I agree, even if personally, I don't care about posting twice. When I
submit something, I really want it to be integrated or that someone
tells me "no, that's stupid".

> 
> Your goal here is to keep the barrier low and encourage contribution,
> not to make it a PITA to contribute.

*And* to give devs/maintainers an easy way to keep track and review
patches. That's why I insist on the mailing-list part but without
making it a requirement, only an eventuality.

>  
> > I think it could work this way because patches needing a review -
> > therefore a discussion, so emails - are either patch series or
> > patches from people not experts on what they are modifying (first
> > time, hack, not so much documentation...).
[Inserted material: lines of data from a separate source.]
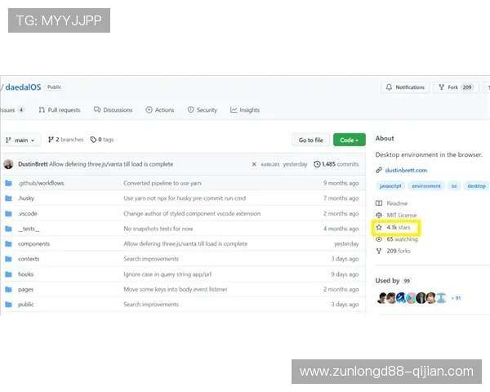Click the components folder icon
This screenshot has width=490, height=392.
click(x=8, y=243)
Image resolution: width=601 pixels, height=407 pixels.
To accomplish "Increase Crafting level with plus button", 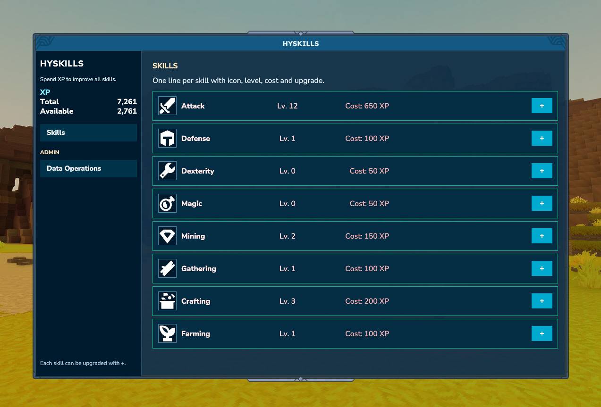I will [x=542, y=301].
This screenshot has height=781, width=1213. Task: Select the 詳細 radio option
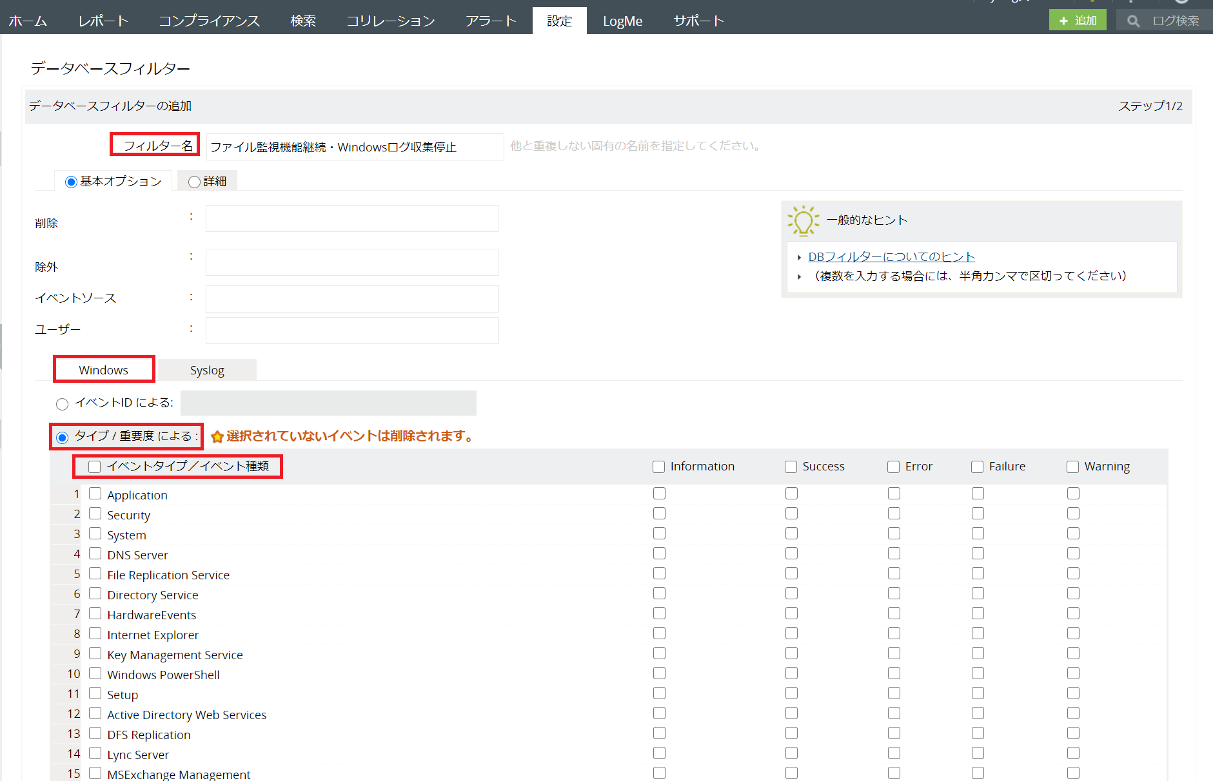tap(194, 182)
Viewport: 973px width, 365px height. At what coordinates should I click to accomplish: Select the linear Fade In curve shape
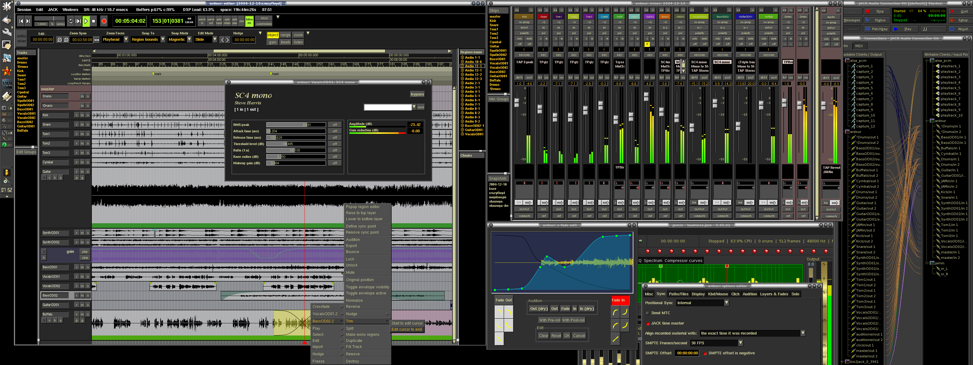615,339
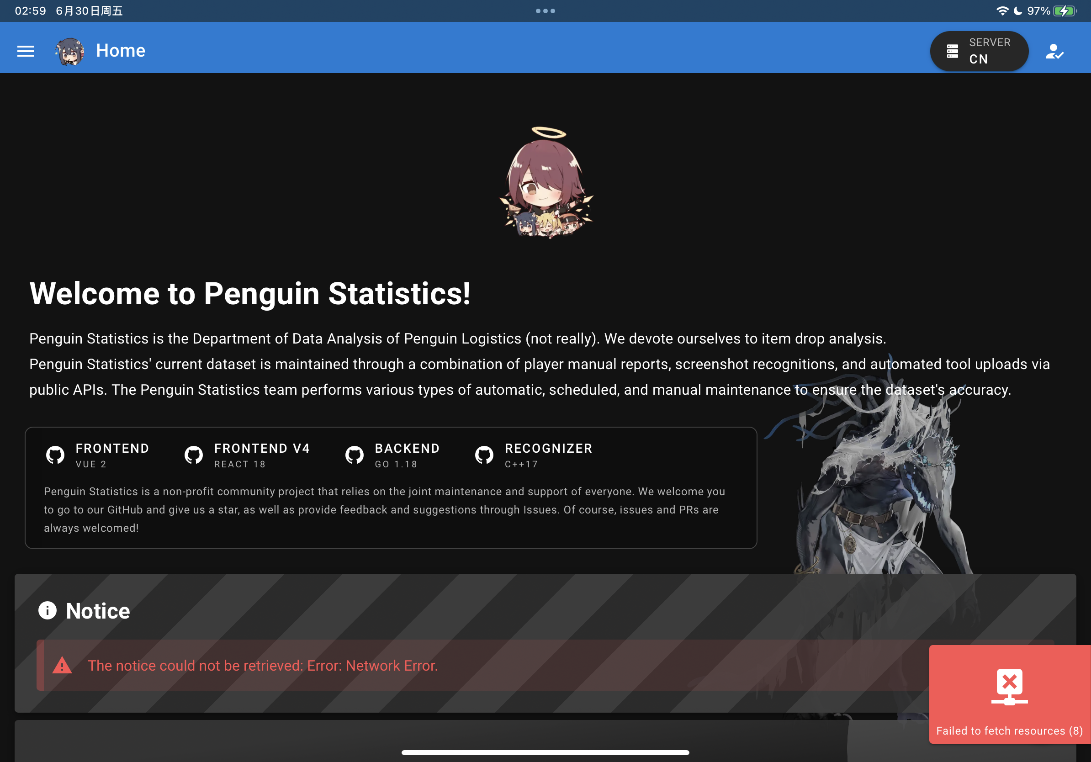Click the server rack icon

(952, 51)
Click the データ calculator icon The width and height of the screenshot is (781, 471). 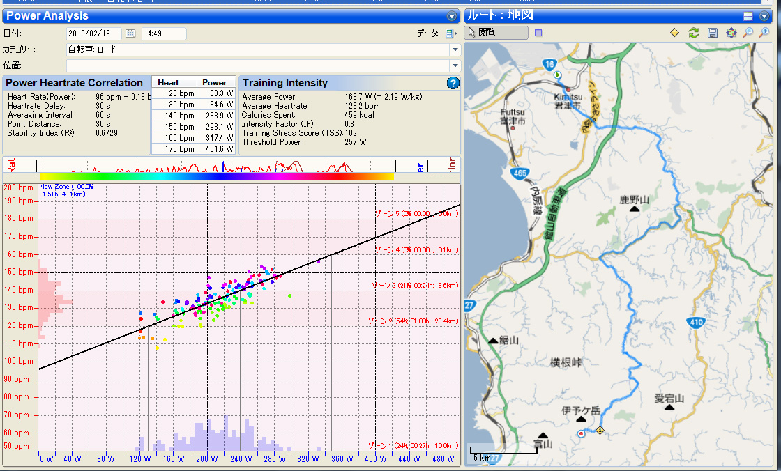(450, 33)

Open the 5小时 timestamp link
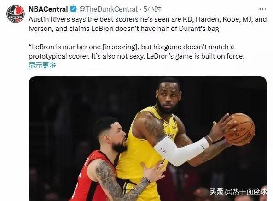click(152, 9)
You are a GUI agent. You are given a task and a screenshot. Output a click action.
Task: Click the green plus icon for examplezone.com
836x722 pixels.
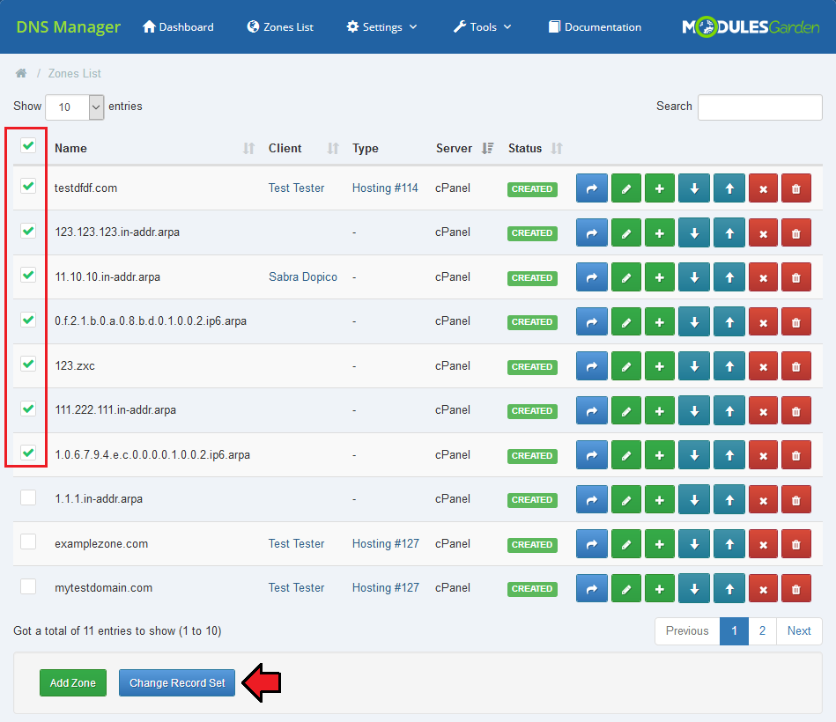click(x=660, y=544)
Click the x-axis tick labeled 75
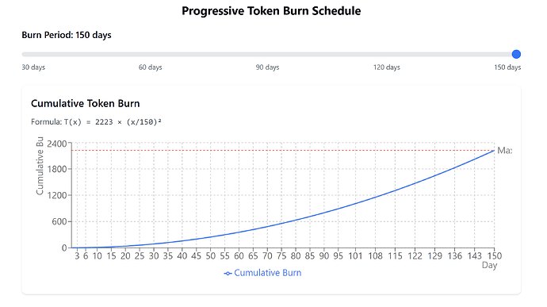Image resolution: width=547 pixels, height=307 pixels. point(281,256)
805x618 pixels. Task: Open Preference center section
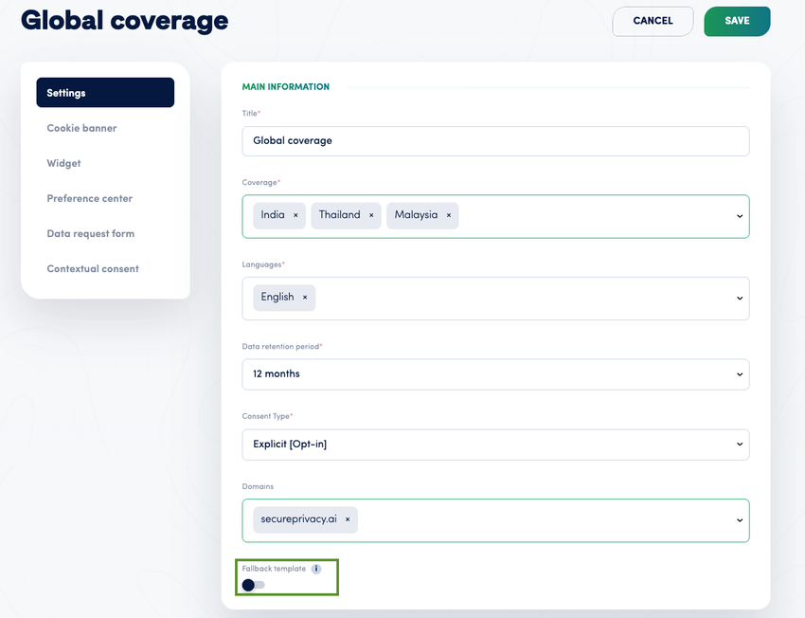coord(90,198)
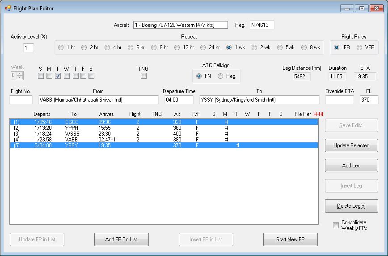The height and width of the screenshot is (256, 388).
Task: Toggle Consolidate Weekly FPs checkbox
Action: pos(336,226)
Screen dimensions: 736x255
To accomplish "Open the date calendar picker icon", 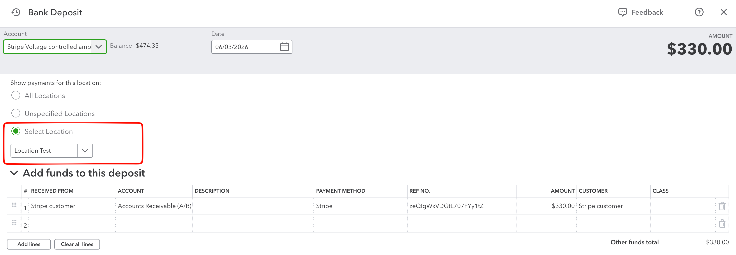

In both case, patches are
> > accompagnied by questions (either call for review, or expression
> > of doubt) - therefore discussion... *But*, not so many submissions
> > are patch series or complex hacks that could'nt be commented in
> > Trac : think package updates, one liners. And people do not ask
> > much questions because they tend to think if it works it is ok (at
> > least, I do, most of the time).
> 
> All of this tracking and questions and commenting, etc. can be carried
> out in a better tracker (on the assumption that your position that
> Trac doesn't do it well) and not have to be a bastardized process
> mishmash of half-Trac and half e-mail.  Seriously, if a screwdriver
> isn't the right tool, adding a hammer to it doesn't make it right
> tool.
I don't know any tracking system (except review-board) offering what the
devs want: inline review of patches. So there is no right tool to
satisfy them.
(And I repeat, IMO, the only reason for the SubmittingPatches-byEmail
guideline is inline review of patches)

I agree most of the patch submissions can be commented in an issue
tracker whith patches attached.

> 
> > Is it possible to let the submitter modify ticket properties after
> > submission ? (like "component": quite frustrating when ticket
> > created with package instead of base system or else). It could help
> > classification to be done by more people.
> 
> Like bugzilla lets one do?

This is a matter of configuration.

A choice have been made to not let people register to get some
reporters rights. Maybe to avoid a maintainance overhead (Kaloz? devs?).

> 
> Seriously, again I'm no bugzilla fanboy, but it's a mature product
> that has been doing what it does for many many years -- enough to at
> least get the workflow aspects right.
I don't think it's worth the migration and configuration cost.